▸ **Extracted records**
================================

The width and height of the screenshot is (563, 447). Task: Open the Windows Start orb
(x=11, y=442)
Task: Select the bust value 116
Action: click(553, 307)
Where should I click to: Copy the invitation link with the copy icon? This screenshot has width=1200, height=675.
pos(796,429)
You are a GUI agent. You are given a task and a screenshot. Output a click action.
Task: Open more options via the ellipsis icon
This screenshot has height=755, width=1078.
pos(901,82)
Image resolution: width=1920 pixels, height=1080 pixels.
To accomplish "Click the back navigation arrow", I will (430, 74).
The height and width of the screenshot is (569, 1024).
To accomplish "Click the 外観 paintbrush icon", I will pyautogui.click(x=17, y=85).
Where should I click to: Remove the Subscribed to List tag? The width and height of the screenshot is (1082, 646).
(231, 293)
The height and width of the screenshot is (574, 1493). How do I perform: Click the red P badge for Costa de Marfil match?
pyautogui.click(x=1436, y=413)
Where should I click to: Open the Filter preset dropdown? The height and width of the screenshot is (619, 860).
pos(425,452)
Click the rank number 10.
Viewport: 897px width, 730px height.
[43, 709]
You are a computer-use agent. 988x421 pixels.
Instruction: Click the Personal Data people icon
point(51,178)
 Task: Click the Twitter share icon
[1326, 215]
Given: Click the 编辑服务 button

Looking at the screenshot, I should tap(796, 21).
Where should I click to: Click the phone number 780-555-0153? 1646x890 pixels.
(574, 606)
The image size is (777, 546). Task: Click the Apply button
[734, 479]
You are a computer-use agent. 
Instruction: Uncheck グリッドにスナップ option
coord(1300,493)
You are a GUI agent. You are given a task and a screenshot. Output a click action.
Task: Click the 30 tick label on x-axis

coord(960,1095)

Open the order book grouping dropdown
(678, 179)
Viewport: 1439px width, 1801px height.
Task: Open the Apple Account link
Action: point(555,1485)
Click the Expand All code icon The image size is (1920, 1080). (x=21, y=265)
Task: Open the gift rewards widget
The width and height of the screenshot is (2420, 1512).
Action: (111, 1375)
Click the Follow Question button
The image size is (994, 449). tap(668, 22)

================================

▸ **Stated task**
Select every line in the records above that contains the string "accomplish", matching case exactly.

▸ **Problem solution**
To accomplish "Click the back navigation arrow", I will (430, 74).
To accomplish "Click the 外観 paintbrush icon", I will pyautogui.click(x=17, y=85).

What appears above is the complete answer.